Combined with pricing pressure from SpaceX, which earlier this year achieved certification to offer its much lower cost Falcon 9 for DOD business which comprises most of ULA’s income, the 50-50 Boeing Lockheed Martin joint venture found itself facing a perfect storm, with the only safe harbor a new engine for the Atlas V, or new booster entirely. After considering a proposal from Aerojet-Rocktdyne for its yet to be developed AR-1, a closer substitute for the RD-180, ULA elected to take the latter route and announced the Vulcan booster. For those who had been hoping ULA would eventually rise to the challenge posed by SpaceX, it was perceived as much needed step in the right direction.
As introduced, the Vulcan is a next generation, methane fueled rocket with first stage BE-4 engines supplied by Blue Origin, an evolving cryogenic upper stage and a path towards partial reusability. The announcement marked a major change for ULA, and potentially devastating one for Aerojet, which was essentially being told that despite its long history, the future lay elsewhere. On the chopping block were not only the AR-1, but the RS-68 engine which powers the even less competitive Delta IV, and potentially, the RL-10 which powers the upper stage of Atlas, Delta and initially, the Vulcan as well. In an interview with Aviation Week, ULA’s refreshingly candid CEO Tory Bruno assessed Aerojet’s assertion that it could have an AR-1 ready by 2018 as “ridiculous.”
Aerojet’s lack of competitive solutions was then further underscored when the Orbital ATK selected another variant of the Russian RD family as it sought to replace the 40 year old Russian NK-33 rocket engines re-manufactured by Aerojet as the AJ-26, which were implicated in the failure of an Antares rocket last October.
Rebuffed, Aerojet then sought to re-enter the game through the somewhat curious means of investigating whether or not ULA and Lockheed Martin actually owned the intellectual property for the Atlas V, which was partially funded with taxpayer dollars. Not surprisingly, they did.
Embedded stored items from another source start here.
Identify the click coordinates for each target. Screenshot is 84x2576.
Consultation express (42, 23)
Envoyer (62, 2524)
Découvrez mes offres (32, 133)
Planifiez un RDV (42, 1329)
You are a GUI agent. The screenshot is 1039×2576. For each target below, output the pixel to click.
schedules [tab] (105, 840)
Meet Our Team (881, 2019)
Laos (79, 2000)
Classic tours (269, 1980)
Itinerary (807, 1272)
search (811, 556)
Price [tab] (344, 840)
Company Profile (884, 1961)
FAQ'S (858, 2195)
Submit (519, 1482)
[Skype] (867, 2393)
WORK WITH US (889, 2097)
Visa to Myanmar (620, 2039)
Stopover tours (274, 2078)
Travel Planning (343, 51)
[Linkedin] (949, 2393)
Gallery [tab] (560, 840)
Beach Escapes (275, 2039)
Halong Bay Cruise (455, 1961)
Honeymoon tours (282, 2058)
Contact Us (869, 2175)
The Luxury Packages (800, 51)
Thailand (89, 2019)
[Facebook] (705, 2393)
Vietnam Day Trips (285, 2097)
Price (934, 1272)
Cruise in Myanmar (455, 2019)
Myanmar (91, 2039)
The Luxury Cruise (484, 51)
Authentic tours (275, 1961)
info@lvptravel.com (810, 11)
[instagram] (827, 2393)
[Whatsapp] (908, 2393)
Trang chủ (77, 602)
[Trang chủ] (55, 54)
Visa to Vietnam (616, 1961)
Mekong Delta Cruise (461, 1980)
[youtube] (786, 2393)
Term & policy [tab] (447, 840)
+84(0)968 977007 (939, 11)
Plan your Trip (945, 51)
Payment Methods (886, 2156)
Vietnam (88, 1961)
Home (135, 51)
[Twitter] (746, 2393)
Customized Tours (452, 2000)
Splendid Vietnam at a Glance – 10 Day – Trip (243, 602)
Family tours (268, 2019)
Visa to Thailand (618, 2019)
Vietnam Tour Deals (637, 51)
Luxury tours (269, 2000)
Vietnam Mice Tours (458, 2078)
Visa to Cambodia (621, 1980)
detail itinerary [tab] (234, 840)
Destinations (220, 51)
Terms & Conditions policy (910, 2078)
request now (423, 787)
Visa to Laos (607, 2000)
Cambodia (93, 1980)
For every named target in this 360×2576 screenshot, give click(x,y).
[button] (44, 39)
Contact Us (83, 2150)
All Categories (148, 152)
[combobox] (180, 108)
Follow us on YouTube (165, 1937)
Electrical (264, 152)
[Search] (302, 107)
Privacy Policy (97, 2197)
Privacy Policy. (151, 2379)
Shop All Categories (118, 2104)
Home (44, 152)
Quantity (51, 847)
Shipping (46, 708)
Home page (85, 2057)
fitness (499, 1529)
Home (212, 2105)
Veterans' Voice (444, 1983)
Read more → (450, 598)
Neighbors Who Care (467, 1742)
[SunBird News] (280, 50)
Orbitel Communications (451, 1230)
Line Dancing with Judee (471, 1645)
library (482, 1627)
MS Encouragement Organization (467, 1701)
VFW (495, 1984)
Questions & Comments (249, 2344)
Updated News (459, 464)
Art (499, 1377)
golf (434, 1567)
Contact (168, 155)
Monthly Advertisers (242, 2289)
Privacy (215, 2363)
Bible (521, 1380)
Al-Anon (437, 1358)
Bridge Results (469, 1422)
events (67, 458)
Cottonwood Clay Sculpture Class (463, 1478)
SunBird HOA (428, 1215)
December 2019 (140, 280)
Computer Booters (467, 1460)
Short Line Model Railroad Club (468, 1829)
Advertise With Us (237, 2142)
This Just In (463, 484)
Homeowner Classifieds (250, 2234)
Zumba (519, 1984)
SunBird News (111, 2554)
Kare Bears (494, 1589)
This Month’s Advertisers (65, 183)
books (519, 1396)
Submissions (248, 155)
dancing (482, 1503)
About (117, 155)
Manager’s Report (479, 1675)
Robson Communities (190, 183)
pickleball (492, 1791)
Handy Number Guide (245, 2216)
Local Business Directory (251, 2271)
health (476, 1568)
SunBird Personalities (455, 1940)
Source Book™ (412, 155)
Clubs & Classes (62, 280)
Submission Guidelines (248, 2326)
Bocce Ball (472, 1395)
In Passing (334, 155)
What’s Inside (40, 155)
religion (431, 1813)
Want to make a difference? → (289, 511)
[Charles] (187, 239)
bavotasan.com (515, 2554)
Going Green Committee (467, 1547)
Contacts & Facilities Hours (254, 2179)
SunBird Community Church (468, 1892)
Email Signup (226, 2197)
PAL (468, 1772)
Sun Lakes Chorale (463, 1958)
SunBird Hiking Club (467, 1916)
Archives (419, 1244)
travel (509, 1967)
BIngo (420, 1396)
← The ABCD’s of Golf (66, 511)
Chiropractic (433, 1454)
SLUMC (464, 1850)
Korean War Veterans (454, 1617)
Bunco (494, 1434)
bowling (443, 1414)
The matter might have been considered closed except for the fact that only weeks after ULA introduced the Vulcan to great fanfare, its parent companies had effectively undercut the seriousness of the venture by announcing that it would only be funded on a quarterly basis, hardly an encouraging sign. That announcement could only be taken as a signal that despite years of healthy contribution to their respective bottom lines, defense giants Boeing and Lockheed Martin were now ambivalent regarding the future prospects for a joint venture which began as more of a shotgun marriage.
Is a mere $2 billion enough for a company which never forgets to remind us that it launches multi-billion dollar payloads on a regular basis enough smooth the pain of a divorce? It seems we will soon find out.